-- START OF Supplied data --
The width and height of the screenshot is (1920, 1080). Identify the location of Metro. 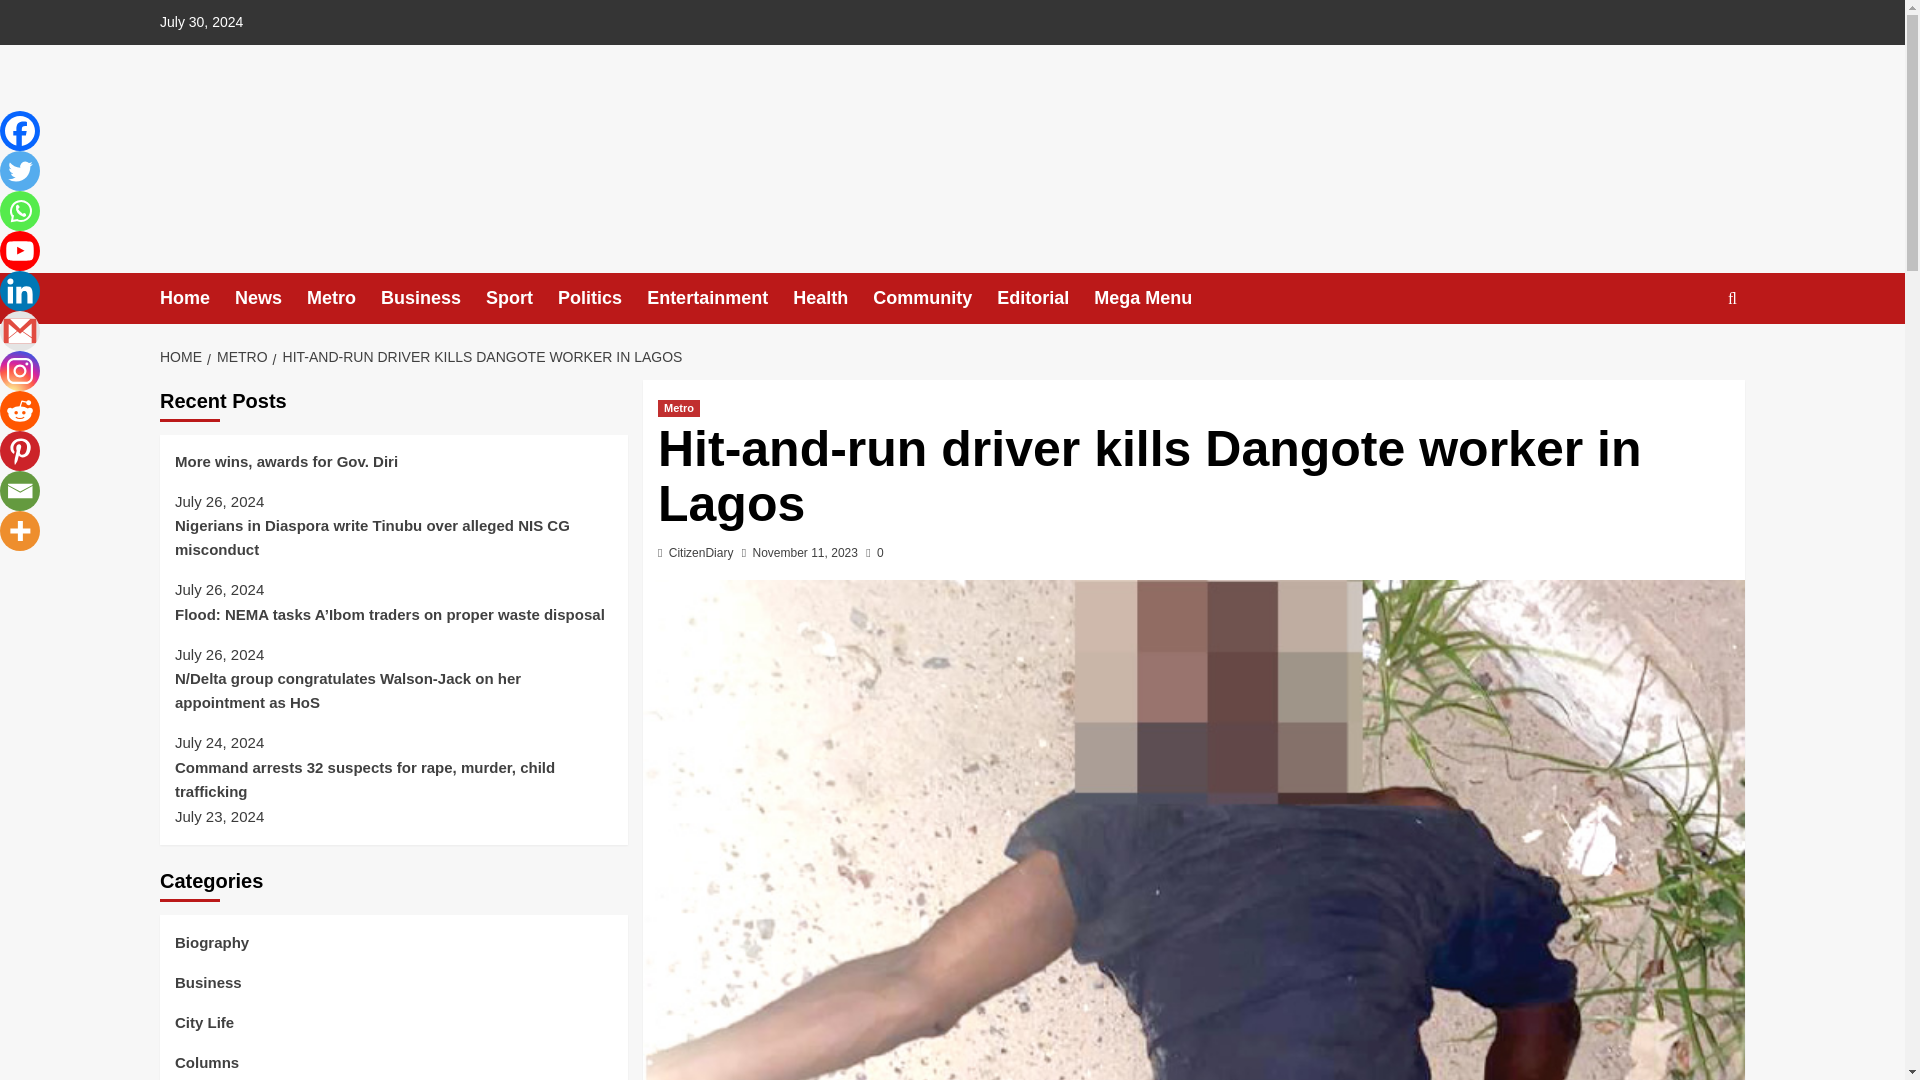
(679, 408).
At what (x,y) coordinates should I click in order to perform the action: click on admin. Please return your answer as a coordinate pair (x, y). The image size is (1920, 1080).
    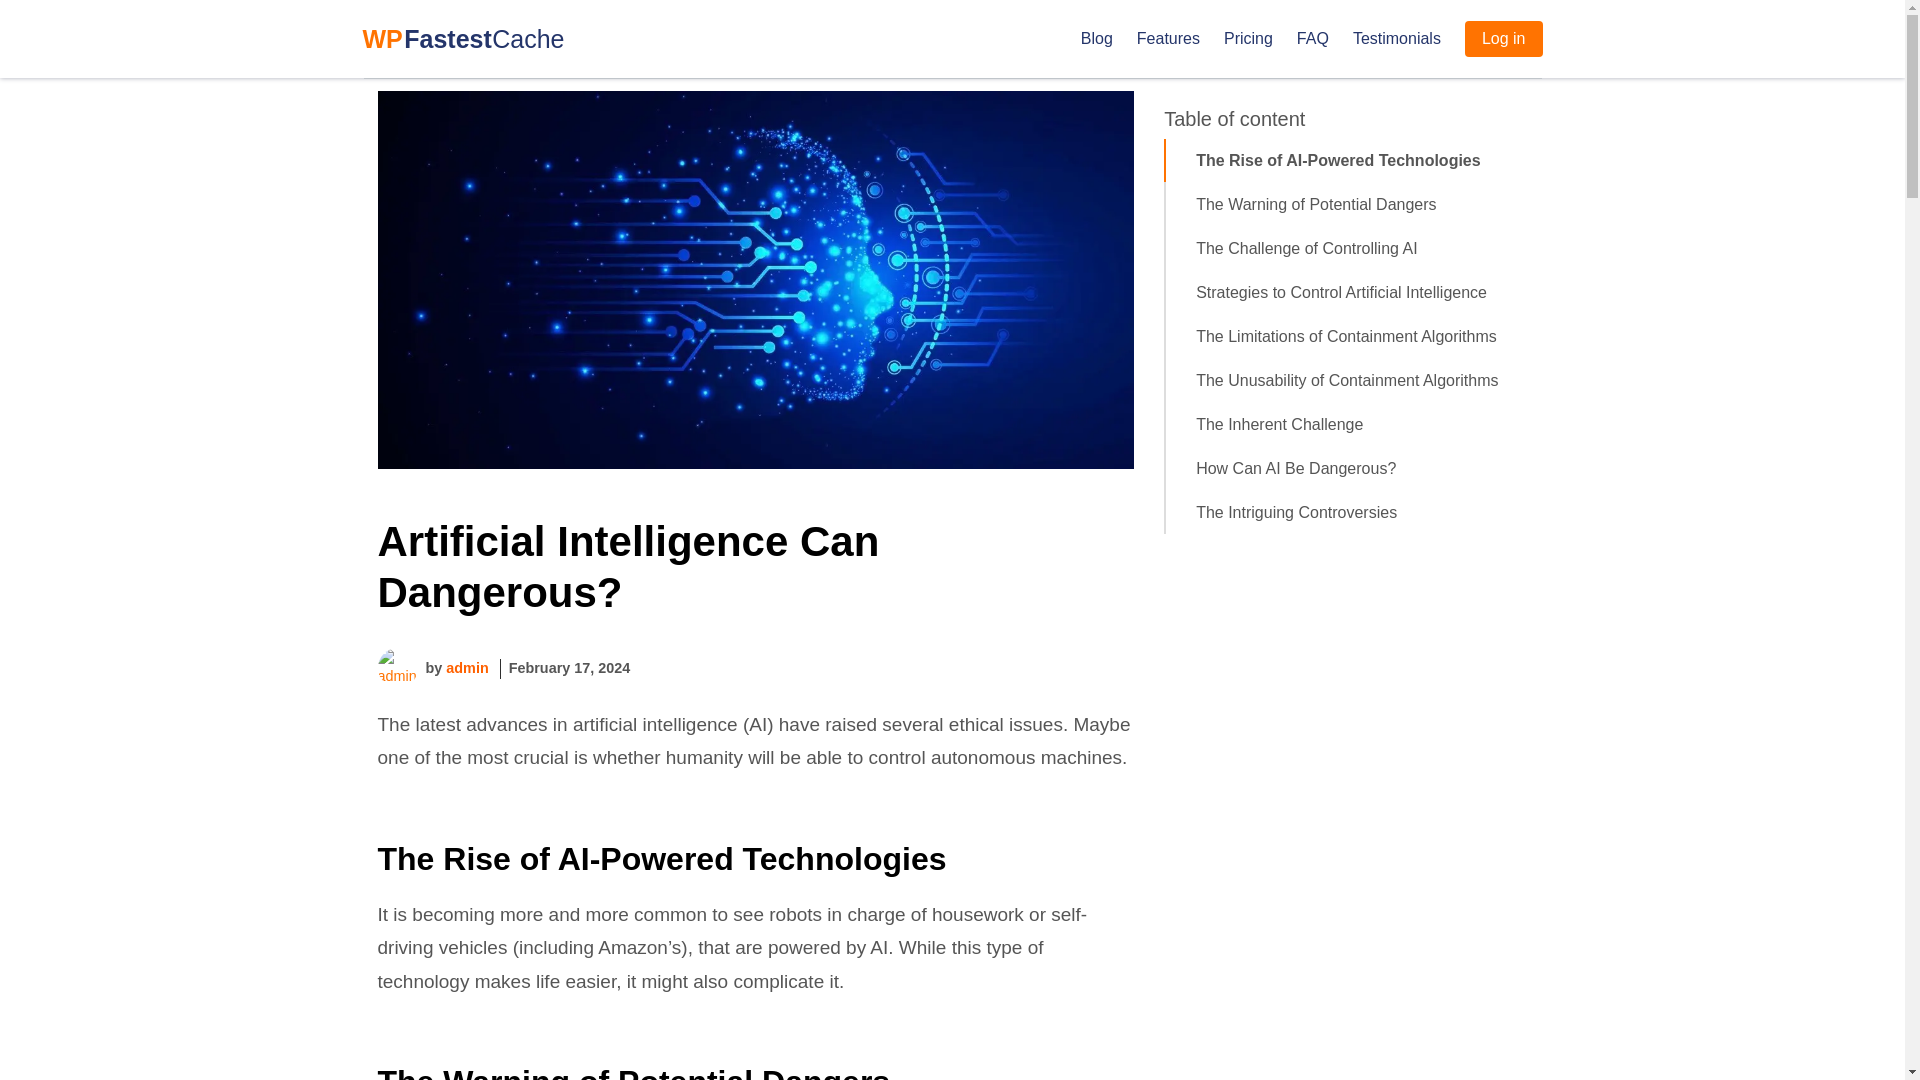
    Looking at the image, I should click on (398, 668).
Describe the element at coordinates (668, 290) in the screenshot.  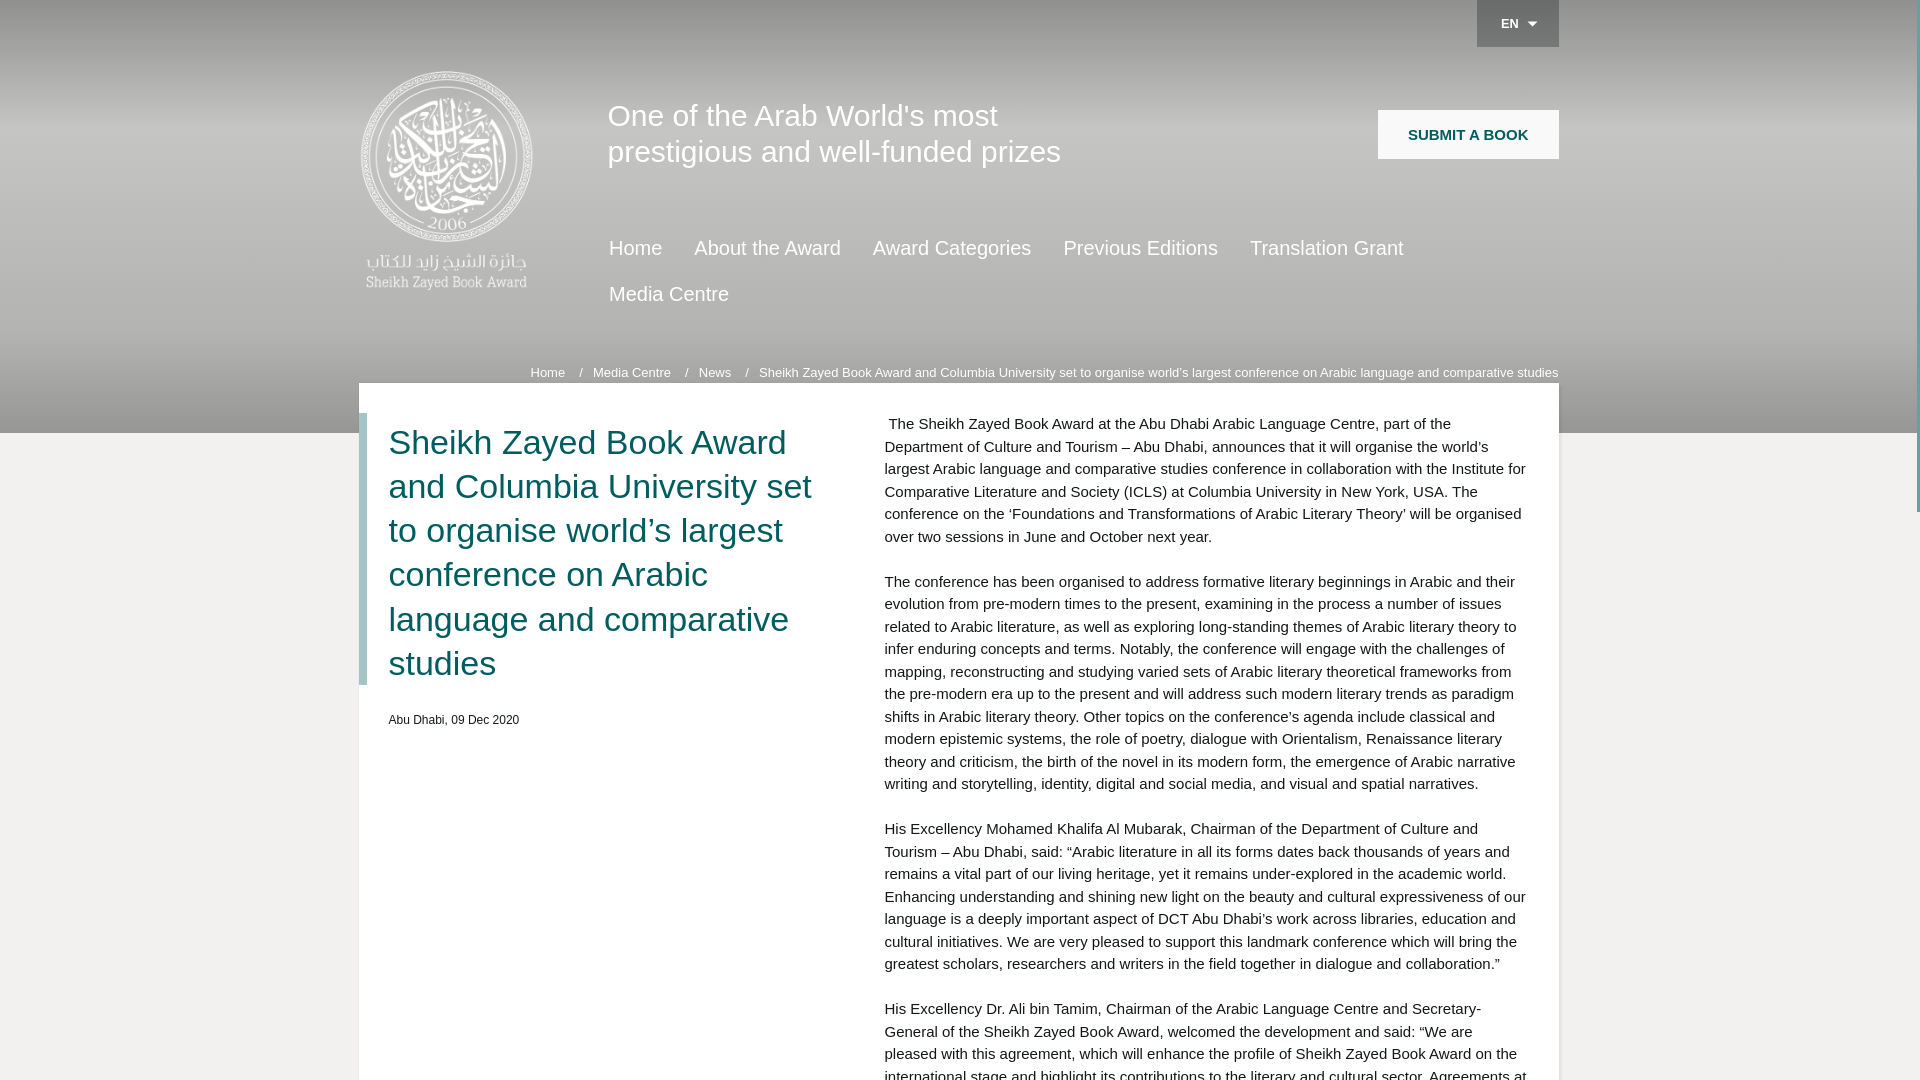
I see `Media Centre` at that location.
-- END OF Supplied data --
= Problem =
Copy out all of the material with every instance of "screenshot" changed to "screen capture" and nothing else altered. Omit the pictures from your copy.

= Exercise answer =
The width and height of the screen capture is (1920, 1080). Identify the location of Metro. 
(679, 408).
At what (x,y) coordinates should I click in order to perform the action: click on admin. Please return your answer as a coordinate pair (x, y). The image size is (1920, 1080).
    Looking at the image, I should click on (398, 668).
Describe the element at coordinates (668, 290) in the screen capture.  
I see `Media Centre` at that location.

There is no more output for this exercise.